At the heart of this debate is whether or not the material world was created by spirit. If the material world were not created by spirit, then everything which has occurred since the beginning of space and time are products of the material world. Everything which is incorporeal proceeded from the corporeal. There is no middle ground. There is no other option. Either the material world was created by spirit or it wasn't. All other options will simplify to one of these two lowest common denominators which are mutually exclusive.
So we need to start from that position and examine the evidence we have at our disposal which is creation itself. Specifically, the laws of nature; physical, biological and moral. And how space and time has evolved. And how we perceive God.
If we perceive God to be some magical fairy tale then everything we see will skew to that result. There won't be one single thing that we will agree with or accept. Whereas if we were trying to objectively analyze the evidence for spirit creating the material world we would listen to the whole argument and not look for trivial things to nitpick.
But since this is my argument we will use my perception of God. Which is there no thing that can describe God because God is no thing. God is not matter and energy like us and God exists outside of our four dimension space time. In fact the premise is that God is no thing. That God is a spirit. A spirit is no thing. Being things we can't possibly relate to being no things. A two dimensional being would have an easier time trying to understand our third dimension than we - a four dimensional being - would in trying to understand a multi-dimensional being outside of our space time. The closest I can come to and later confirm with the physical laws is that God is consciousness.
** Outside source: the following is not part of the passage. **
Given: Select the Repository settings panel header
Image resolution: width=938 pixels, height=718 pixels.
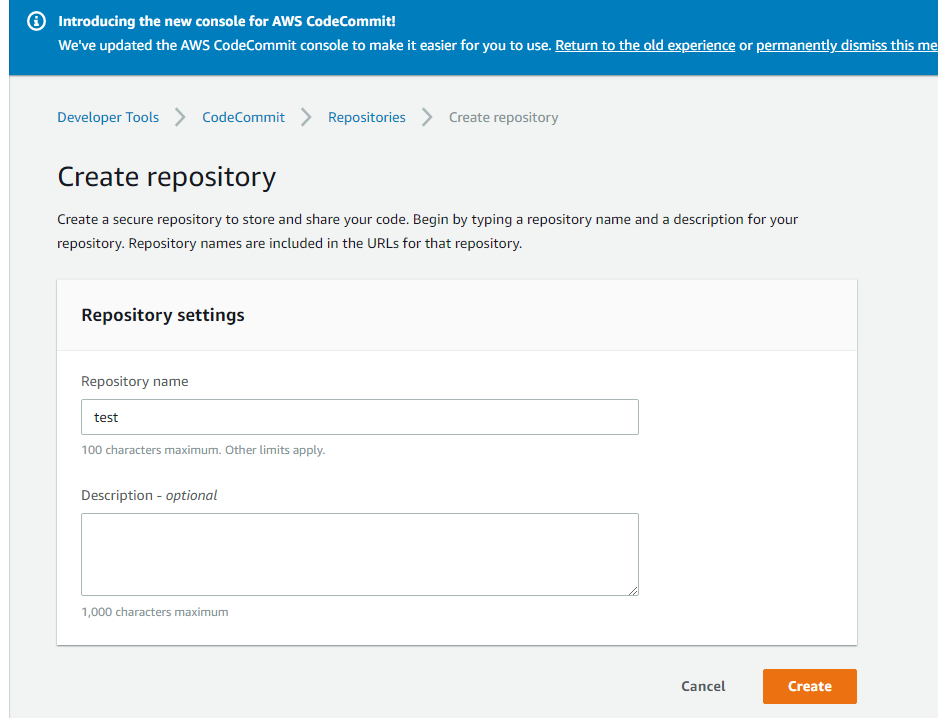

That Mind, rather than emerging as a late outgrowth in the evolution of life, has existed always as the matrix, the source and condition of physical reality - that the stuff of which physical reality is composed is mind-stuff. It is Mind that has composed a physical universe that breeds life, and so eventually evolves creatures that know and create.
IOW, amorphous nothing.
There is a lot of words there but no actual meaning whatsoever. Not one solid trait mentioned. Not one reason that this 'god' you are talking about confers any meaning, any control, any causal relationship that can be shown and certainly no reasons to worship, deify or otherwise care about this 'god' in any shape or form. IOW, if this is your perception of god then it is no more or less important than Carl Sagan's Dragon.
Basically, you assert that there is a spirit underlying reality and such is 'unknowable.' And you have the monumental arrogance to declare others view of god as an imbecile's perception.
The reason you reject the argument from evil is that you are whining about an argument that is not geared to your amorphous, meaningless deist god. It is a DIRECT contention against monotheistic moral religions - chiefly Judaism, Christianity and Islam. Sure, it looks like a silly argument when you apply it to your god because your god does not have any attributes so far. It would be just as silly if it were to be presented against the Greek pantheon of gods as it does not apply to that religious thought.
The real problem with your god is that it is irrelevant. You can SAY that is what god is but it has no impact or meaning on us in any shape or form. For that, you would need to outline further attributes you think this deity may or may not have.
Attributes like what the Christians continually put out: all loving, maximally good, all powerful, all knowing etc. It is within those that arguments become meaningful as now you have actual attributes to discuss.
To claim the bible has any real meaning and to allude to the accounts within as allegory as though there is something deeper there really speaks to the open dishonesty of presenting a deist version of god. Under that version of god, the bible is no different than the Koran, The Book of Mormon or Harry Potter and the Sorcerer's Stone. All just stories meant to to convey something meaningful.